Why build a tunnel in this section instead of a trench along Silver Lake Boulevard?
A cost study performed by LADWP revealed that tunneling was the most cost effective method of installation for the proposed pipeline. The depth requirements of the proposed water pipeline would require extensive shoring methods and continuous dewatering operations due to the high groundwater table, making the open trench method more costly than the tunneling option.
How wide would this tunnel be?
The tunnel will have a minimum diameter of 10 feet. It will be made of welded steel pipe lined with precast concrete rings for support.
Would the tunnel simply serve as a pipe for water or will it contain other things?
The pipe will convey water, nothing else.

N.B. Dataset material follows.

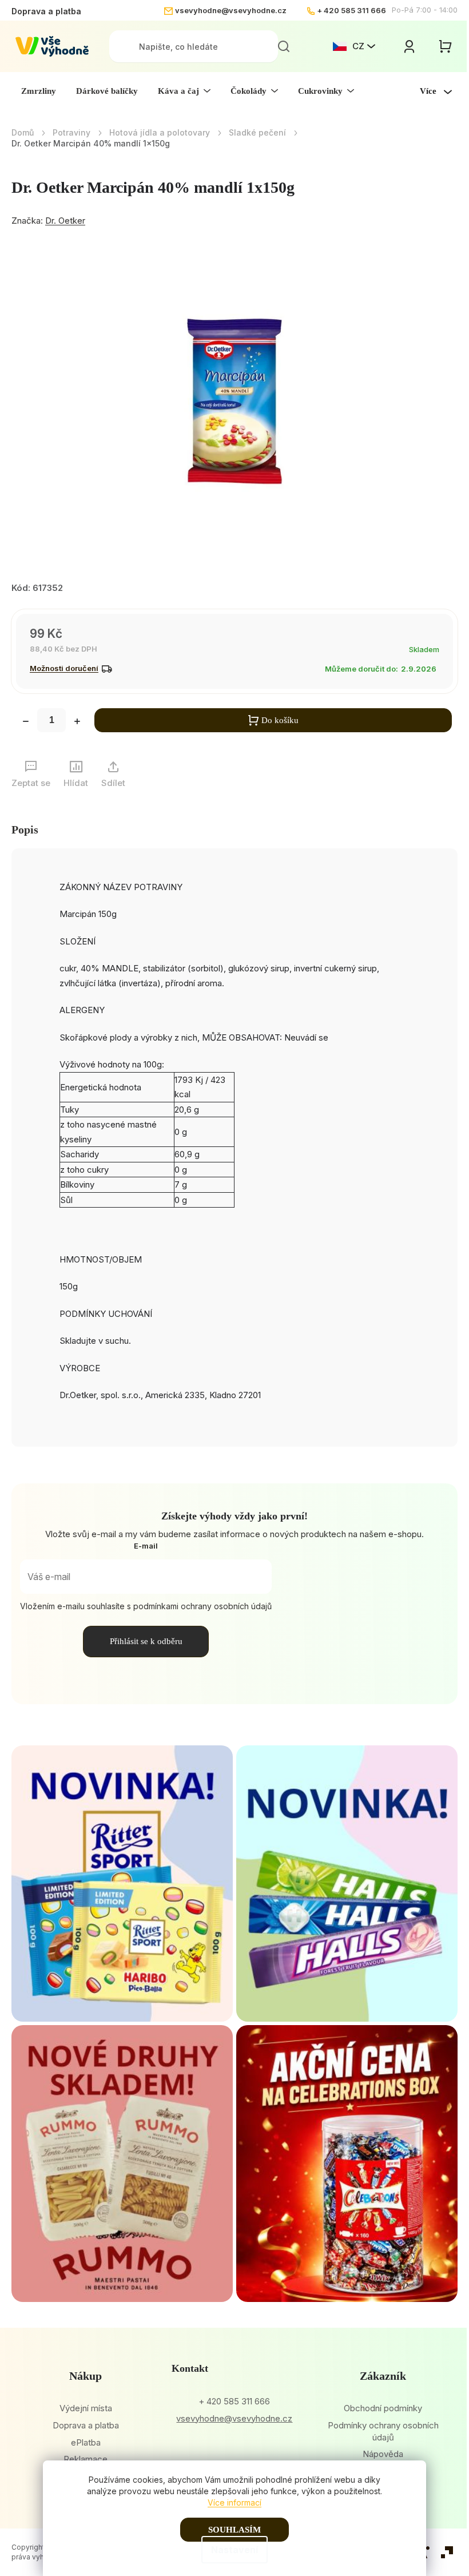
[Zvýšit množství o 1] (77, 722)
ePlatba (86, 2442)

How long is the tunnel? How deep will it go?
The tunnel will be approximately 4,600 feet in length at a depth ranging from 60 to 145 feet.
How much earth will have to be excavated and trucked out?
Approximately 22,000 cubic yards of soil will be excavated and removed.
What kind of machine and crews will be used for the tunnel? Will it run all day? How many feet a day will be drilled out?
A tunnel boring machine (TBM) will be utilized for this tunneling operation. The crew will consist of personnel with specialized skill in tunneling operations. The daily operation will run during a 10-hour work shift. Current production rates for this project are estimated at 38 feet per day.
How long will it take to complete the tunneling project?
The tunneling operation is estimated to be completed within 26 months.